The Expo opens at the Middlesbrough Institute of Modern Art (MIMA) on 25 June and runs until 9 October 2016. It is being organised as a response to the closure of the SSI steelworks at Redcar in September 2015.
The Institute continues to make steel on Teesside using an electric arc furnace at its Normanton facility. It also works with industrial innovators to conduct research for the materials, process and energy sectors. At the exposition, Materials Processing Institute will exhibit a range of raw materials involved in its processes alongside finished products, as well as the history of its site.
As well as exploring the area’s history and steelmaking heritage through documents and artefacts, the exposition will also feature a forward-looking showcase of new industrial technology. Materials Processing Institute, along with two other local industry specialists, has been invited to exhibit and display what the future holds for North East industry.
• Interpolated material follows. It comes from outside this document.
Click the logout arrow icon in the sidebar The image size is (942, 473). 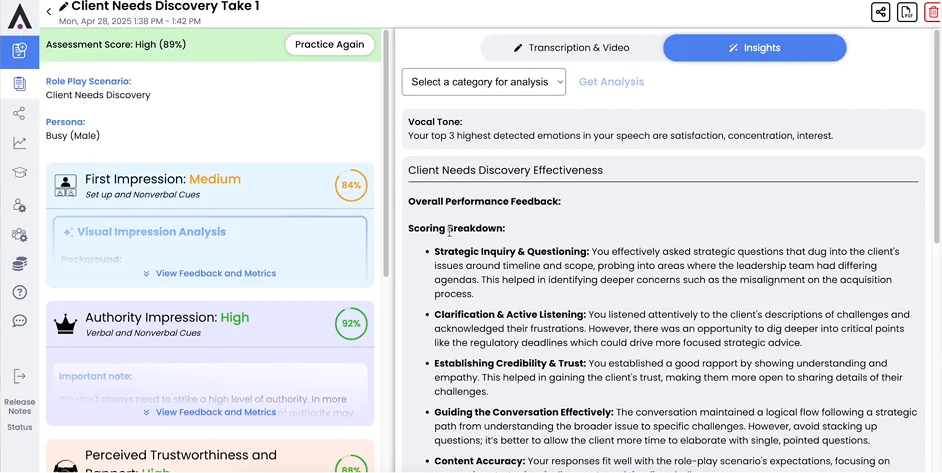click(19, 376)
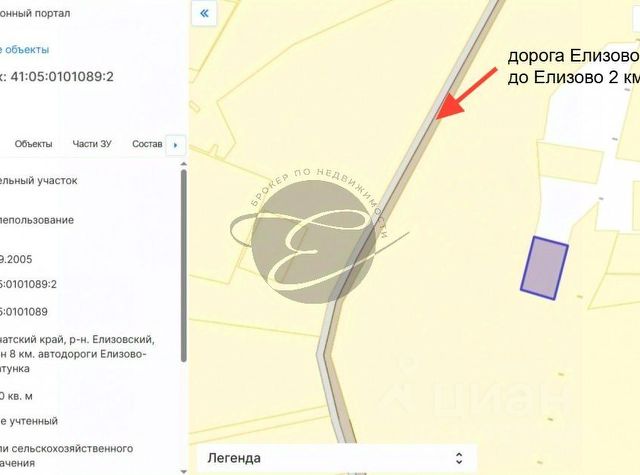Open the Легенда dropdown
Image resolution: width=640 pixels, height=475 pixels.
click(337, 458)
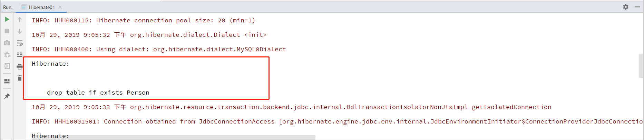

The exhibition will be sourced from and feature contributions from local collections, regional companies and international artists. It will aim to capture the industrial character of Teesside, depicting its foundation - from the extraction of raw materials, to production and the import and export of goods.
Chris McDonald, CEO of Materials Processing Institute, said: “The Teesside World Exposition of Art and Industry is a fantastic opportunity to celebrate Teesside’s proud industrial heritage and to look forward to its positive future.
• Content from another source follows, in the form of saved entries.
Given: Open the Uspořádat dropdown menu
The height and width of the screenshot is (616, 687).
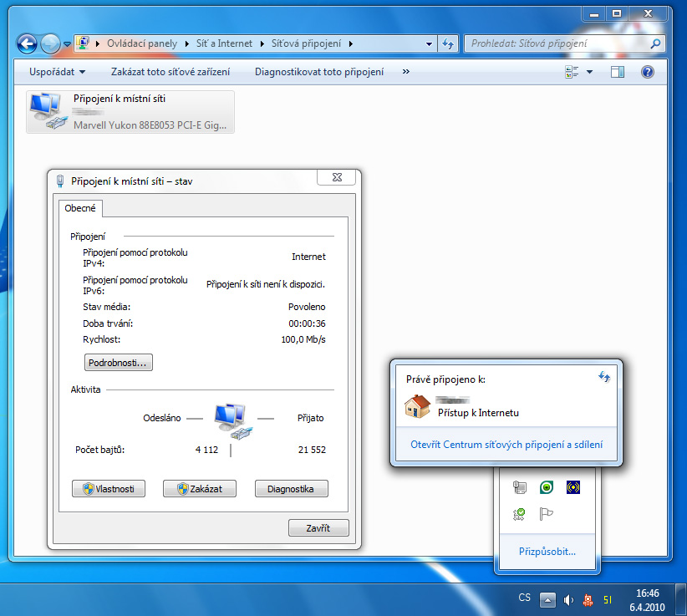Looking at the screenshot, I should tap(57, 73).
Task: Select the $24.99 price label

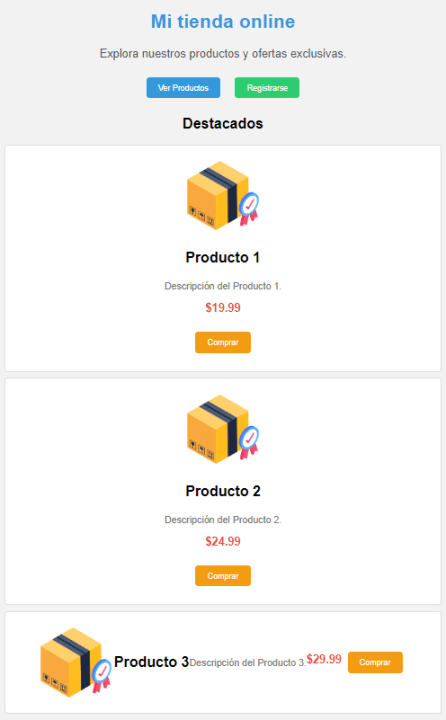Action: (x=223, y=541)
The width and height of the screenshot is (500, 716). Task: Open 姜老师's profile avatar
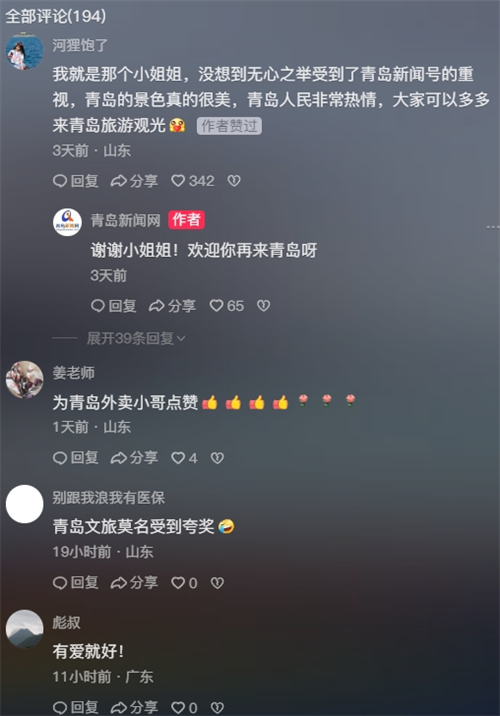click(25, 379)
“At Materials Processing Institute we are proud to offer innovative support to industrial research and development, helping to build the next generation of North East industry.”
Alastair Hudson, Director of MIMA, said: “It’s vital that an institute like us starts to take part in and tackles the issues that matter. The loss of large scale steel production is as much a cultural crisis as an economic one and we need to play our part in finding new industries, skills and solutions to keep the region economically healthy.
“That’s why the project profiles new local industrial processes and opportunities, as well as art, to understand that creativity and business are not separate but work together to shape our society.
“This is more than an exhibition; it’s an active project to make a real contribution to changing the situation. In doing this we revisit the history of the Institute movement, the organisations that were established in Great Britain during the Industrial Revolution, where learning through making, art, engineering and technology were all made accessible to many.”